Activity:
Your answer should be an exact copy of the lines from the one containing "Viewport: 1512px width, 803px height." through the last line of the records below, without any pictures.
***
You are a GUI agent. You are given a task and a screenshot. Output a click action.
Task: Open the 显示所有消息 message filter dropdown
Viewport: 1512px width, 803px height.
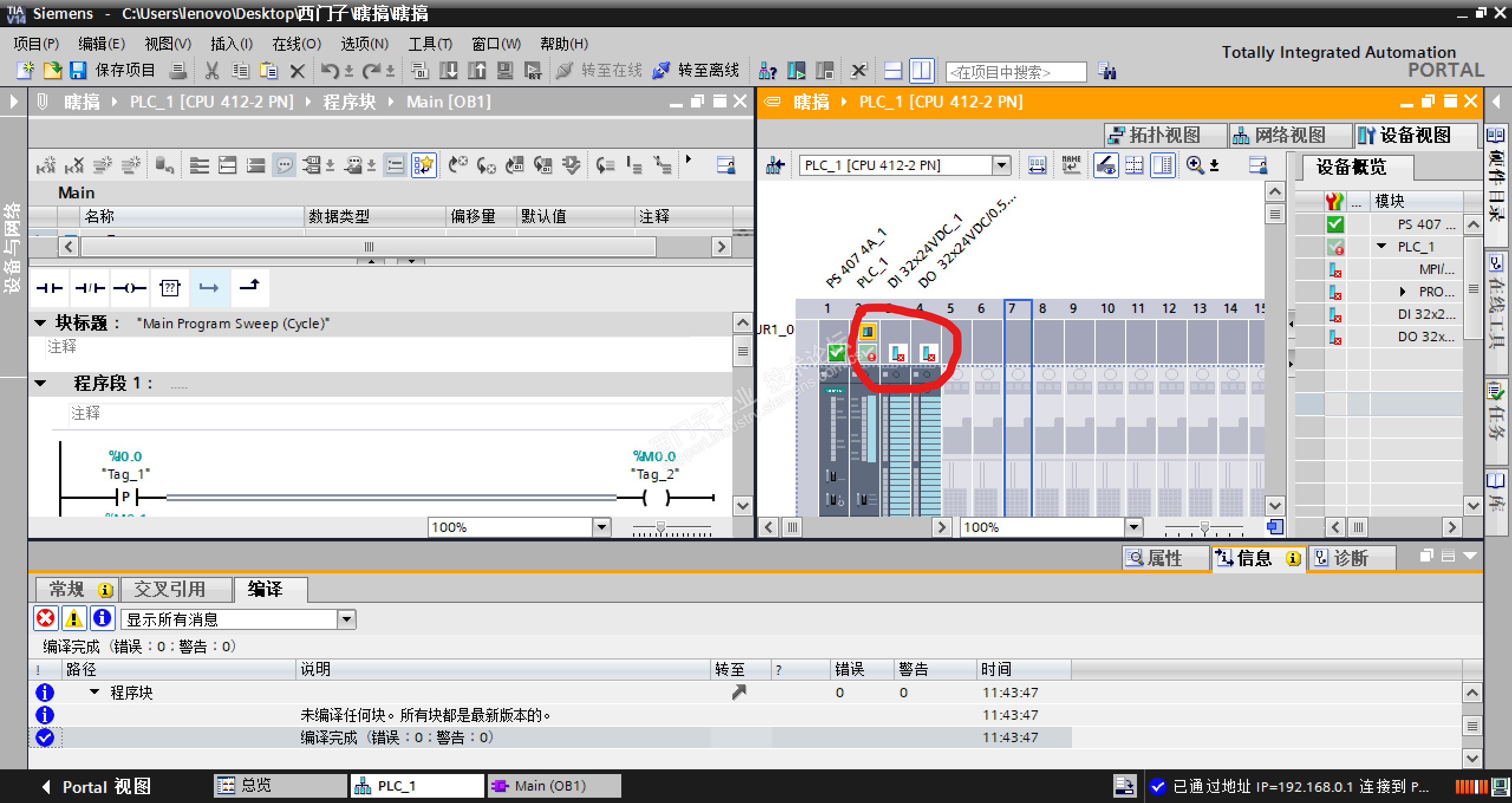coord(347,619)
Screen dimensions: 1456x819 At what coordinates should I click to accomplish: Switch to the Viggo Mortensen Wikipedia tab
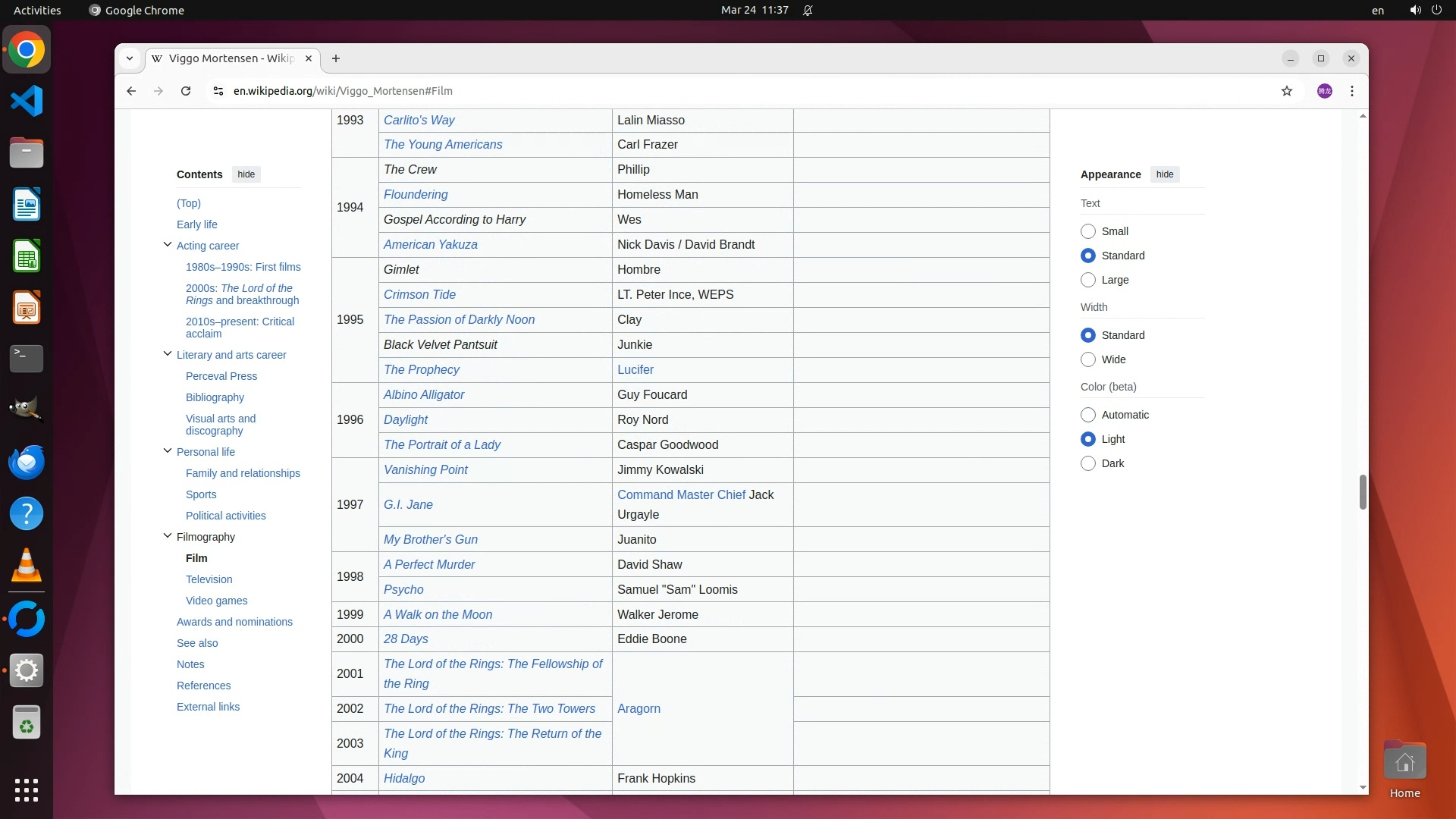pyautogui.click(x=228, y=58)
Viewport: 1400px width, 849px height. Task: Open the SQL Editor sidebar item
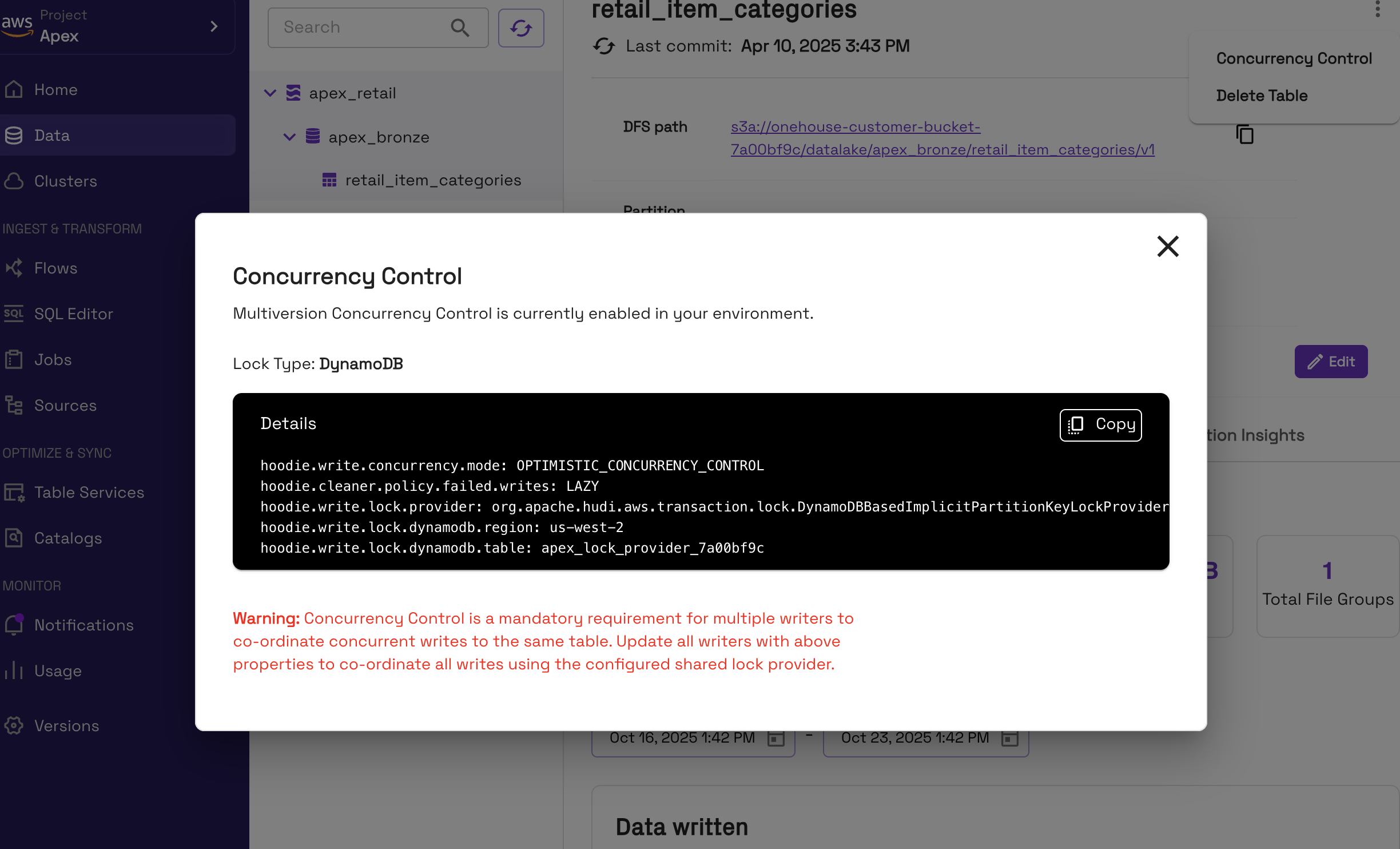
***
Response below:
Viewport: 1512px width, 803px height.
coord(347,619)
Screen dimensions: 1456x819 At what coordinates should I click to accomplish: Switch to the Viggo Mortensen Wikipedia tab
pyautogui.click(x=228, y=58)
Viewport: 1400px width, 849px height. Task: Open the SQL Editor sidebar item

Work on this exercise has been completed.